■ **What you should do**
Scan the entries below. Report each line where the string "repeat" occurs.

■ **Working data**
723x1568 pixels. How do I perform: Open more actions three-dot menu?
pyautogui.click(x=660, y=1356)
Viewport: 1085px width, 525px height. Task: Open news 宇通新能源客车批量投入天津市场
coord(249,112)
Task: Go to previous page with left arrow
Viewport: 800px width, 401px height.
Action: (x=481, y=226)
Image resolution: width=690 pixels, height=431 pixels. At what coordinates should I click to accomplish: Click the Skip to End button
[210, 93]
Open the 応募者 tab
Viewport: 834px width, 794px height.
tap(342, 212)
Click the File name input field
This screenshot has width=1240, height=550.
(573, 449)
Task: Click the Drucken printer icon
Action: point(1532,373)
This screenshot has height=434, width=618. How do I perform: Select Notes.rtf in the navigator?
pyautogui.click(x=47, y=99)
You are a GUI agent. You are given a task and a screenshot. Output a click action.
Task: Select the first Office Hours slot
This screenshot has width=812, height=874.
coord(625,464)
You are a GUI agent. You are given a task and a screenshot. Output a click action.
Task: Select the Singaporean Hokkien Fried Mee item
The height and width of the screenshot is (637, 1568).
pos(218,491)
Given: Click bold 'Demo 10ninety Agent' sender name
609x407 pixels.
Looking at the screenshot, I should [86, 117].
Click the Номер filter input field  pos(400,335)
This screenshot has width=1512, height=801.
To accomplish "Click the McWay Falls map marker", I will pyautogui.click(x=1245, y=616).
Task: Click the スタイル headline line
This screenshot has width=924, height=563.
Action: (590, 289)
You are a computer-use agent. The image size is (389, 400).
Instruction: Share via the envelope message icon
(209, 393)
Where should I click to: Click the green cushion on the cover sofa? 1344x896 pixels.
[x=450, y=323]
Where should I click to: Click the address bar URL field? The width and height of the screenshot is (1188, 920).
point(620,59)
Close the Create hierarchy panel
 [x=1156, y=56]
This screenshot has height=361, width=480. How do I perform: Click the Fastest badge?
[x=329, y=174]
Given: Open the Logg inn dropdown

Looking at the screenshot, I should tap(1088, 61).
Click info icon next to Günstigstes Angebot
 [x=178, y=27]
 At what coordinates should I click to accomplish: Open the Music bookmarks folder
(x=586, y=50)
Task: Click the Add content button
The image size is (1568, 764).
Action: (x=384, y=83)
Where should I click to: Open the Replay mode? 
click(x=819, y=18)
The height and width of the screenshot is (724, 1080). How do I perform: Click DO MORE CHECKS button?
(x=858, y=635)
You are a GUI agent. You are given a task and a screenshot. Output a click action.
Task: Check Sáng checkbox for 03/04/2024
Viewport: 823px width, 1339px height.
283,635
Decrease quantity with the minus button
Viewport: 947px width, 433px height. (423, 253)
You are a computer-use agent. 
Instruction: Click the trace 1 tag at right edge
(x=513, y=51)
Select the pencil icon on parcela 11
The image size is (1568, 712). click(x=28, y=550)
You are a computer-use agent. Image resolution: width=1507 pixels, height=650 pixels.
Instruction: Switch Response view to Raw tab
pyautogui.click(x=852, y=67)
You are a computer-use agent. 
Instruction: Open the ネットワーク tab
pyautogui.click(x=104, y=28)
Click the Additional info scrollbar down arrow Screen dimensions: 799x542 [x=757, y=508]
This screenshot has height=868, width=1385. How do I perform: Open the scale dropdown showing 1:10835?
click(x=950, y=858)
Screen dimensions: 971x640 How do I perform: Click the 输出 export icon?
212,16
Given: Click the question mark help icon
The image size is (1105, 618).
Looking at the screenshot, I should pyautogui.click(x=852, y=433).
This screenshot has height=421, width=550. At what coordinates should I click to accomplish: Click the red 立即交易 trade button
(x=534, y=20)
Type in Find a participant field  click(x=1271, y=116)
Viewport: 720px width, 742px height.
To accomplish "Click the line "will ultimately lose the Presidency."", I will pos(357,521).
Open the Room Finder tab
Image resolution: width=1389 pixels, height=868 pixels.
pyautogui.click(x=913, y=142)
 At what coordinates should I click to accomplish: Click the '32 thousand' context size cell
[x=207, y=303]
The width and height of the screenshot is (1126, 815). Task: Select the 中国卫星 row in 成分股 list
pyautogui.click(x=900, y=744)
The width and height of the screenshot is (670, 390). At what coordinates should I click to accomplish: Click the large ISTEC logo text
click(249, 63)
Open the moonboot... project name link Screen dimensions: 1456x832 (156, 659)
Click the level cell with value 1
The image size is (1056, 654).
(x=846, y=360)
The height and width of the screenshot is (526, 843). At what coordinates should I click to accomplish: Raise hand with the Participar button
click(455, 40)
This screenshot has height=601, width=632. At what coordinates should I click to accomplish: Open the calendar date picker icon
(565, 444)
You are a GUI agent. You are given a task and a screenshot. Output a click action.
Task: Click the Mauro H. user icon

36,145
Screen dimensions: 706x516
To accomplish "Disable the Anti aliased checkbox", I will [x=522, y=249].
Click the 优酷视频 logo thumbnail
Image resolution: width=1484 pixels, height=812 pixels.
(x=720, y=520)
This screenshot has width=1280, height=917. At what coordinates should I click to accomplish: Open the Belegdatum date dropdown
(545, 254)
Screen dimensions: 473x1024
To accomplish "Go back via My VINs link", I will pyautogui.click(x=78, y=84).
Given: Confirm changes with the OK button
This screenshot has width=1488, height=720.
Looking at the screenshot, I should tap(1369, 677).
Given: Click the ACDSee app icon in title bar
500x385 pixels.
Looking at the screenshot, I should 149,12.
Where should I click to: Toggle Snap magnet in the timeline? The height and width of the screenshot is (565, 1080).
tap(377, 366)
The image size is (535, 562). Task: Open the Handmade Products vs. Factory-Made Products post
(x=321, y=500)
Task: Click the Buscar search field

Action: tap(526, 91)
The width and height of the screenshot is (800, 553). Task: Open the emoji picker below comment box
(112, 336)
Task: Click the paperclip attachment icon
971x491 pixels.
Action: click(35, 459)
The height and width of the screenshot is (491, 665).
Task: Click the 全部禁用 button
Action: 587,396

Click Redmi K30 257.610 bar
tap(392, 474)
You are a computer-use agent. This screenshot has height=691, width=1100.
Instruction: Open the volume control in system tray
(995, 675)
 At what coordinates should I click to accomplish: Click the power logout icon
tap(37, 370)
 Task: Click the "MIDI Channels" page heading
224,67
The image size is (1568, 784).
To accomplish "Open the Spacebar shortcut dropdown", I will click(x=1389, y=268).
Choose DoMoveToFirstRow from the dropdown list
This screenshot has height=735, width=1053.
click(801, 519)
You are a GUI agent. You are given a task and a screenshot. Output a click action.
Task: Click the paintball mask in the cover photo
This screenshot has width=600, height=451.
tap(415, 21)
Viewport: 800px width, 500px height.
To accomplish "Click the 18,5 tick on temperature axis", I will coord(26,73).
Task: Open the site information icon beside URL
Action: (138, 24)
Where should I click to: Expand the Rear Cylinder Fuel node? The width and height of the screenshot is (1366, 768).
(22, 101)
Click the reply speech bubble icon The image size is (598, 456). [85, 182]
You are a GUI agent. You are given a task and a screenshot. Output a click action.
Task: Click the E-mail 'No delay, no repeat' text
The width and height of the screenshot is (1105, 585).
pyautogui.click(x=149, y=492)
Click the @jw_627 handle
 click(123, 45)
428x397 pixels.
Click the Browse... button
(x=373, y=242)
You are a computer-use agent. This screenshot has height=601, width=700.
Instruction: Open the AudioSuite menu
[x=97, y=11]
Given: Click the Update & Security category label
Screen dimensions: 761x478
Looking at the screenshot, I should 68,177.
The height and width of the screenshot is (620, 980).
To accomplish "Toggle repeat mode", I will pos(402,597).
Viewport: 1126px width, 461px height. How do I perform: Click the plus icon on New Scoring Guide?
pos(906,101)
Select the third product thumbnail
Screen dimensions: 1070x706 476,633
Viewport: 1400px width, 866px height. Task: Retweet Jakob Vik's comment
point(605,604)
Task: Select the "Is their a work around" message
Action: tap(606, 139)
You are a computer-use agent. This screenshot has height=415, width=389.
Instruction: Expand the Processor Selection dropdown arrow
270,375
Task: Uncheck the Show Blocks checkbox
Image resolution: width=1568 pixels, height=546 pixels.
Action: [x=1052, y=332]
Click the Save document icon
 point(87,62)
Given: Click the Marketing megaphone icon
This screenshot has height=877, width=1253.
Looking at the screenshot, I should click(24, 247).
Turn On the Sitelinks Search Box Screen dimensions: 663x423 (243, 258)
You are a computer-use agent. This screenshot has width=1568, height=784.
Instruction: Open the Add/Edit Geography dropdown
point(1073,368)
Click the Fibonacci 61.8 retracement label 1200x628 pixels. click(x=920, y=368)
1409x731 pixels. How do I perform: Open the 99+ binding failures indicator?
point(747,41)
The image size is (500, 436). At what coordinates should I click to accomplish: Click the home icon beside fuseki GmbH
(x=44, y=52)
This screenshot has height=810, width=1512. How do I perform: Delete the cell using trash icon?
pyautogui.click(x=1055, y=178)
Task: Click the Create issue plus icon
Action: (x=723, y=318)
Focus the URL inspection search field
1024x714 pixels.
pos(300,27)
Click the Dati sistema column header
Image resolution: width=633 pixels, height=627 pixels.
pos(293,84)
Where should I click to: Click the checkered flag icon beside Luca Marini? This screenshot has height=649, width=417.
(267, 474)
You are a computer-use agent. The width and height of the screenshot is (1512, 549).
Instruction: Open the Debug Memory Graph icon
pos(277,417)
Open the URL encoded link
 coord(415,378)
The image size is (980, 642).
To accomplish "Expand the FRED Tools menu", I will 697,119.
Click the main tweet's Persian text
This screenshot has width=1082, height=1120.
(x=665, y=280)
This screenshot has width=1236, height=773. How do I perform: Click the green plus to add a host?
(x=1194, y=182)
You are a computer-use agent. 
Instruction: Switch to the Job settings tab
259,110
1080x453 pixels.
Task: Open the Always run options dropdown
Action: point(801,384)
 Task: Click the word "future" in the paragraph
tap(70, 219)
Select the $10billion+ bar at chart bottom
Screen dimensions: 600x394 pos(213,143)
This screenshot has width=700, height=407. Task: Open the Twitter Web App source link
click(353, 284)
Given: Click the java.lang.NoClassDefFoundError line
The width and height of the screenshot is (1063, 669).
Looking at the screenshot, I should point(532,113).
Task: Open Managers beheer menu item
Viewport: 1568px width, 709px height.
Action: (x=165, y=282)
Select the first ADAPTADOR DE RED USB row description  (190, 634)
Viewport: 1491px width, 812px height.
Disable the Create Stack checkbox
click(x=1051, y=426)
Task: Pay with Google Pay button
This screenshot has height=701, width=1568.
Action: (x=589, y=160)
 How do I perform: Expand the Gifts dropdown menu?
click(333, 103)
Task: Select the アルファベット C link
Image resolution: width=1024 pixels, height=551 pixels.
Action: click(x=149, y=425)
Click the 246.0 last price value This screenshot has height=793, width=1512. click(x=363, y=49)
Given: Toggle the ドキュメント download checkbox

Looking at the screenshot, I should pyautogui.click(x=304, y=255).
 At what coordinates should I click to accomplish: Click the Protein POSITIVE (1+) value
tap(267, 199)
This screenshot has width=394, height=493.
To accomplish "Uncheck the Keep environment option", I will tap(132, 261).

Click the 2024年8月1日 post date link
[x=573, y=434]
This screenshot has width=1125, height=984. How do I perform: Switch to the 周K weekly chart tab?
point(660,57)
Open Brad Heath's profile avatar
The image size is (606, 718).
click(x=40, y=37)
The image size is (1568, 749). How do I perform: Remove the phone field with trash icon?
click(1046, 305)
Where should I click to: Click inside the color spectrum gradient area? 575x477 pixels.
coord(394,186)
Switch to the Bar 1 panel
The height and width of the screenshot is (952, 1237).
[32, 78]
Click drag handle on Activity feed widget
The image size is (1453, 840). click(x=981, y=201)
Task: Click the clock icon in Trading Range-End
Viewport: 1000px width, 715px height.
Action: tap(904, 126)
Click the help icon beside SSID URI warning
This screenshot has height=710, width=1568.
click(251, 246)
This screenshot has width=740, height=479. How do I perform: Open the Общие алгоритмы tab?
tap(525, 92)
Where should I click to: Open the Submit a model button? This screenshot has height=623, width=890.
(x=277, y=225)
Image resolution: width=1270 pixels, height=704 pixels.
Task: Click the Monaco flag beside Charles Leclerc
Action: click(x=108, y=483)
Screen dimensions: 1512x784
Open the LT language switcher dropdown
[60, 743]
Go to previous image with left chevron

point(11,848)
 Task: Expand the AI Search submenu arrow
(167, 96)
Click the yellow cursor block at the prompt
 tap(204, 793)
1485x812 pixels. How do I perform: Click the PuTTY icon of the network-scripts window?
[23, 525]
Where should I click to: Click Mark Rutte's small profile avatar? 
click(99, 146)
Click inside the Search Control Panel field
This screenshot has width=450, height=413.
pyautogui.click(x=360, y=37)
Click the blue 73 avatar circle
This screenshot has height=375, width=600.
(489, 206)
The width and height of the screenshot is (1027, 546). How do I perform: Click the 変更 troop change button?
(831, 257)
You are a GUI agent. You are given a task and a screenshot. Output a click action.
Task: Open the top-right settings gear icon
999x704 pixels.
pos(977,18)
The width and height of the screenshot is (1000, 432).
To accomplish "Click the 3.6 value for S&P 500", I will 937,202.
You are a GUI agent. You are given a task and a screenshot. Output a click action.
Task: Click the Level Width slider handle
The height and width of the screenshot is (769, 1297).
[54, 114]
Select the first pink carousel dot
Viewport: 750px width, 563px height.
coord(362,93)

■ **Solved problem**
Task: Click the E-mail 'No delay, no repeat' text
To accomplish "Toggle repeat mode", I will pos(402,597).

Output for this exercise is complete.